Y es que, precisamente, la escritura tiene mucho
que ver con estos elementos: Scherezada narra para sobrevivir; Aquiles lucha
porque se conserve la memoria de su existencia y el lector de la biblioteca de
Borges busca un libro, entre muchos, que tenga significado —al igual que
nosotros buscamos sentido en la existencia.
En otro cuento de Borges, «Las ruinas circulares»,
el protagonista descubre que es el sueño o la ficción de otro hombre. Al leer,
se nos despierta una duda antigua: ¿y si nuestra vida es en realidad la
historia que otro cuenta, una historia en la que estamos tan inmersos que hemos
olvidado preguntarnos si es real? Apartemos por un momento nuestra cabeza de
estos temblores metafísicos.
Al fin y al cabo, si no somos reales, por lo menos
los libros lo son; si nuestra vida es una ficción, que sea una ficción
entretenida.
++++++
CONSIGNA 1:
Responde, según el texto sobre la escritura y Borges:
(a) ¿Para qué narra Scherezada?
(b) ¿Qué descubre el protagonista de «Las ruinas circulares»?
(c) Si nuestra vida es una ficción, ¿cómo se desea que sea esa ficción?
CONSIGNA 2: Prosigue el texto sobre la escritura y Borges a partir de su última oración.
Los datos que aparecen a continuación son un material aparte, sin relación con el texto.

DATOS EXTRAÍDOS:
++++++
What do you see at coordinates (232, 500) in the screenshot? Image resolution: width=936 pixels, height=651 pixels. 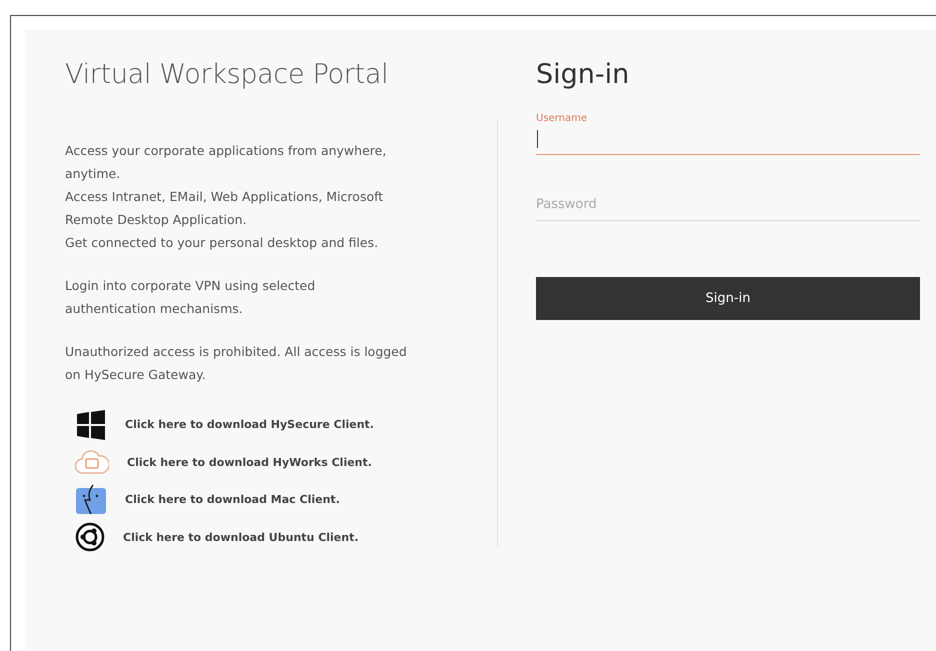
++++++
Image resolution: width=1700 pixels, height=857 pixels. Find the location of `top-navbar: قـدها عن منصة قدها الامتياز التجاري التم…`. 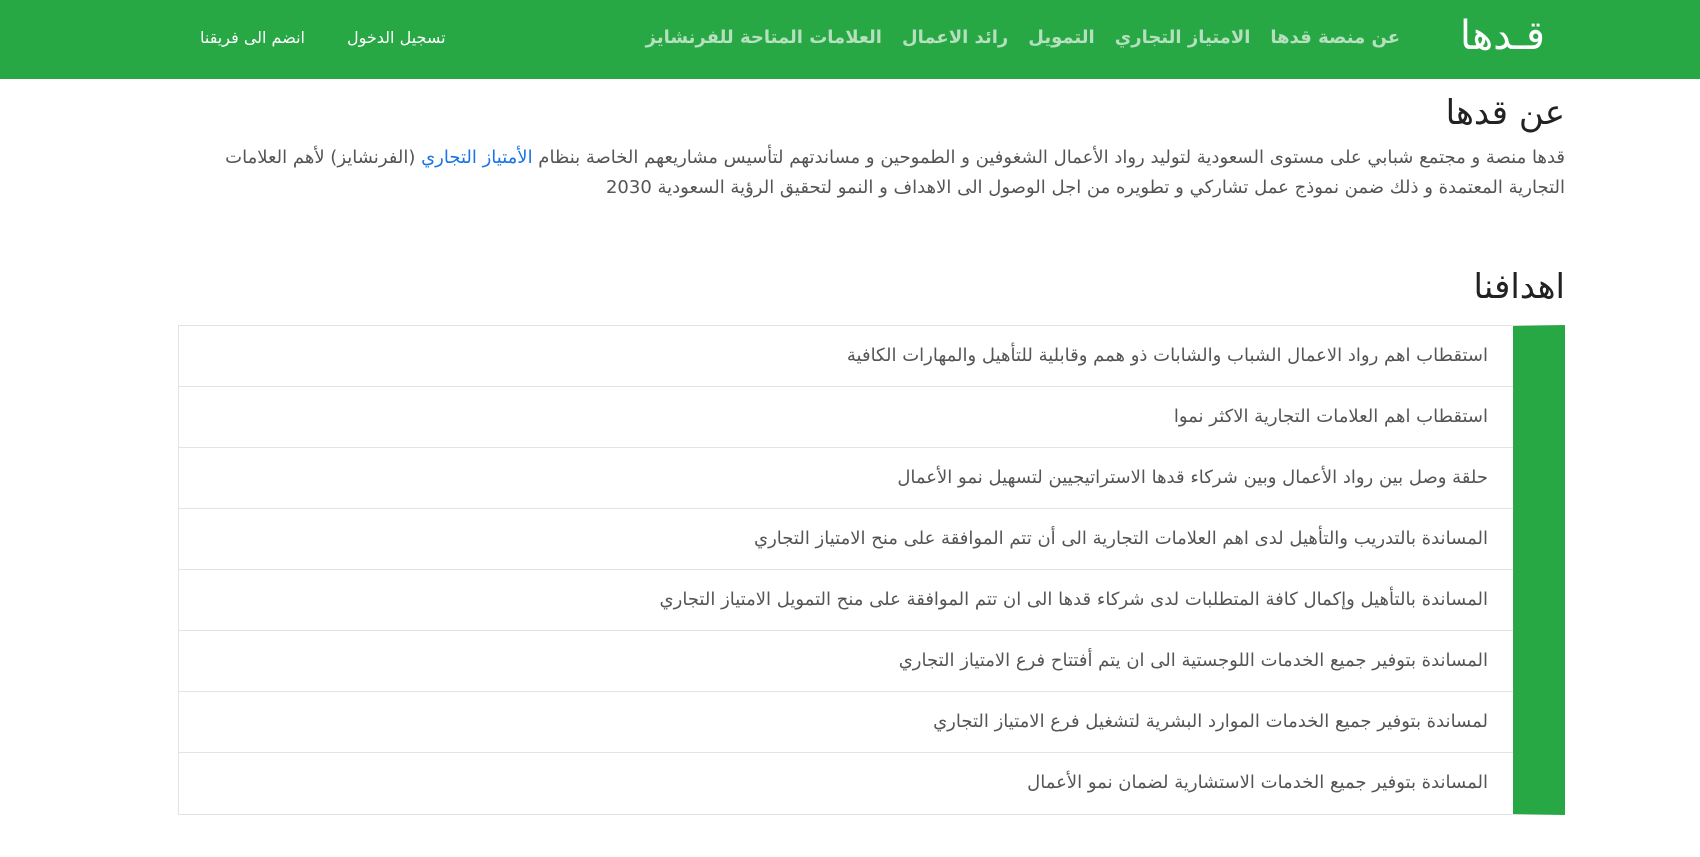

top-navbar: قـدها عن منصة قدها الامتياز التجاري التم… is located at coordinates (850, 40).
++++++
RESULTADO 1:
(a) Para sobrevivir.
(b) Que es el sueño o la ficción de otro hombre.
(c) Entretenida.

RESULTADO 2:
Parece ser que el hombre, temeroso de que se
pierda el recuerdo de su paso por la vida, buscó desde siempre medios para
dejar su huella. Las historias fueron una de las maneras más antiguas de ganar
esa inmortalidad, y se encarnaron en la voz, luego en formas y pinturas, y más
tarde en la escritura sobre distintas superficies hasta llegar al libro y, hoy
día, a la pantalla de nuestros dispositivos.
Fue un viaje largo, pero qué otra opción teníamos.
En el Antiguo Egipto, el dios de los escribas, Toth, promete al faraón que la
escritura acabará con los problemas de la memoria. Los antiguos, que eran gente
desconfiada, sabían que lo que estaba fuera de la cabeza podía desaparecer en
un robo o en un incendio —como los que exterminaron, siglos después, la famosa
Biblioteca de Alejandría, en la propia costa egipcia—; de modo que su respuesta
al dios fue lapidaria: «la escritura no nos da las cosas, sino la sombra de las
cosas».
Sin embargo, la escritura prevaleció, desde los
antiguos alfabetos fenicio y hebreo, hasta los caracteres griegos y latinos,
que son la base de las grafías del mundo occidental. La escritura se convirtió
entonces —a pesar del faraón— en la única y verdadera máquina del tiempo.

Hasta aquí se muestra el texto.